Production Deployment

This section is not meant to be an exhaustive guide to running your Kafka cluster in production, but it covers the key things to consider before putting your cluster live

Three main areas are covered:

  • Logistical considerations, such as hardware recommendations and deployment strategies
  • Configuration changes that are more suited to a production environment
  • Post-deployment considerations, such as data rebalancing, multi-data center setup

Hardware

If you’ve been following the normal development path, you’ve probably been playing with Kafka on your laptop or on a small cluster of machines laying around. But when it comes time to deploying Kafka to production, there are a few recommendations that you should consider. Nothing is a hard-and-fast rule; Kafka is used for a wide range of use cases and on a bewildering array of machines. But these recommendations provide good starting points based on our experience with production clusters.

Memory

Kafka relies heavily on the filesystem for storing and caching messages. All data is immediately written to a persistent log on the filesystem without necessarily flushing to disk. In effect this just means that it is transferred into the kernel’s pagecache. A modern OS will happily divert all free memory to disk caching with little performance penalty when the memory is reclaimed. Furthermore, Kafka uses heap space very carefully and does not require setting heap sizes more than 5GB. This will result in a file system cache of up to 28-30GB on a 32GB machine.

You need sufficient memory to buffer active readers and writers. You can do a back-of-the-envelope estimate of memory needs by assuming you want to be able to buffer for 30 seconds and compute your memory need as write_throughput * 30.

A machine with 64 GB of RAM is a decent choice, but 32 GB machines are not uncommon. Less than 32 GB tends to be counterproductive (you end up needing many, many small machines).

CPUs

Most Kafka deployments tend to be rather light on CPU requirements. As such, the exact processor setup matters less than the other resources. Note that if SSL is enabled, the CPU requirements can be significantly higher (the exact details depend on the CPU type and JVM implementation).

You should choose a modern processor with multiple cores. Common clusters utilize 24 core machines.

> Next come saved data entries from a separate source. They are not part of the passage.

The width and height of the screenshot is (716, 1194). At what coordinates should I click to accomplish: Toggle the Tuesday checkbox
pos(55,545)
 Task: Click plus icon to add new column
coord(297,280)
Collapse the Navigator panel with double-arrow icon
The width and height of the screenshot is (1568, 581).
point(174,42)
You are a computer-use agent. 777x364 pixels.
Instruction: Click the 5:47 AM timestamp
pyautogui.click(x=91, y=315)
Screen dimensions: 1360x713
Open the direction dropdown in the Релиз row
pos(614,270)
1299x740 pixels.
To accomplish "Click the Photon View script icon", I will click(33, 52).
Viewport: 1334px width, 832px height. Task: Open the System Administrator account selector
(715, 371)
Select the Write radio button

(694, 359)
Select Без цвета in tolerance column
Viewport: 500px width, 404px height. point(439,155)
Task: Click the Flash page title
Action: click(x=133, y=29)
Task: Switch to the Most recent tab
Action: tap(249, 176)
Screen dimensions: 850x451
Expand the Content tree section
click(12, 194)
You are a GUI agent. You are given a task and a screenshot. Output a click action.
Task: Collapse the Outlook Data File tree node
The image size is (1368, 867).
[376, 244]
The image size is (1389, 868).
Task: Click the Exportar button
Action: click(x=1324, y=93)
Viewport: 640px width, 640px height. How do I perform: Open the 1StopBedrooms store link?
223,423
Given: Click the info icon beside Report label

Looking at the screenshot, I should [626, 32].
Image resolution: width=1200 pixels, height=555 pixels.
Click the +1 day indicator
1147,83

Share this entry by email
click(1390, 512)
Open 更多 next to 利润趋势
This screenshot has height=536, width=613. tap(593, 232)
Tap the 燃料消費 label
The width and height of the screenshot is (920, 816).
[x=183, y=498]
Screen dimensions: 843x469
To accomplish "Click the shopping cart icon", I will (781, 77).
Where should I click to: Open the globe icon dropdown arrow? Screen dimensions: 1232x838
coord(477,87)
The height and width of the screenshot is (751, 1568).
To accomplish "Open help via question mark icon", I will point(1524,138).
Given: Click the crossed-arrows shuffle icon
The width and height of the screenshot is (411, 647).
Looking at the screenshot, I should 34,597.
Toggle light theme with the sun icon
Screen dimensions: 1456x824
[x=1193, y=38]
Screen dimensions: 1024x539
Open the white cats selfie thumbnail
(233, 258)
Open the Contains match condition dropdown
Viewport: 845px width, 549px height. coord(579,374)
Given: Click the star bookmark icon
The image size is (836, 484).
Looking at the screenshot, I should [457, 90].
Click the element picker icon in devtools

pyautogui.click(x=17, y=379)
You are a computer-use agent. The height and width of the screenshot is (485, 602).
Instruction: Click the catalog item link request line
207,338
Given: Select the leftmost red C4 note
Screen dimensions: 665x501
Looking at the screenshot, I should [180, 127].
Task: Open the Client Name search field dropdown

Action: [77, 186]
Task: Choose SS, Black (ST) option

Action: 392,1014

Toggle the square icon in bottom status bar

If you need to choose between faster CPUs or more cores, choose more cores. The extra concurrency that multiple cores offers will far outweigh a slightly faster clock speed.

Disks

We recommend using multiple drives to get good throughput and not sharing the same drives used for Kafka data with application logs or other OS filesystem activity to ensure good latency. As of 0.8 you can either RAID these drives together into a single volume or format and mount each drive as its own directory. Since Kafka has replication the redundancy provided by RAID can also be provided at the application level. This choice has several tradeoffs.

If you configure multiple data directories partitions will be assigned round-robin to data directories. Each partition will be entirely in one of the data directories. If data is not well balanced among partitions this can lead to load imbalance between disks.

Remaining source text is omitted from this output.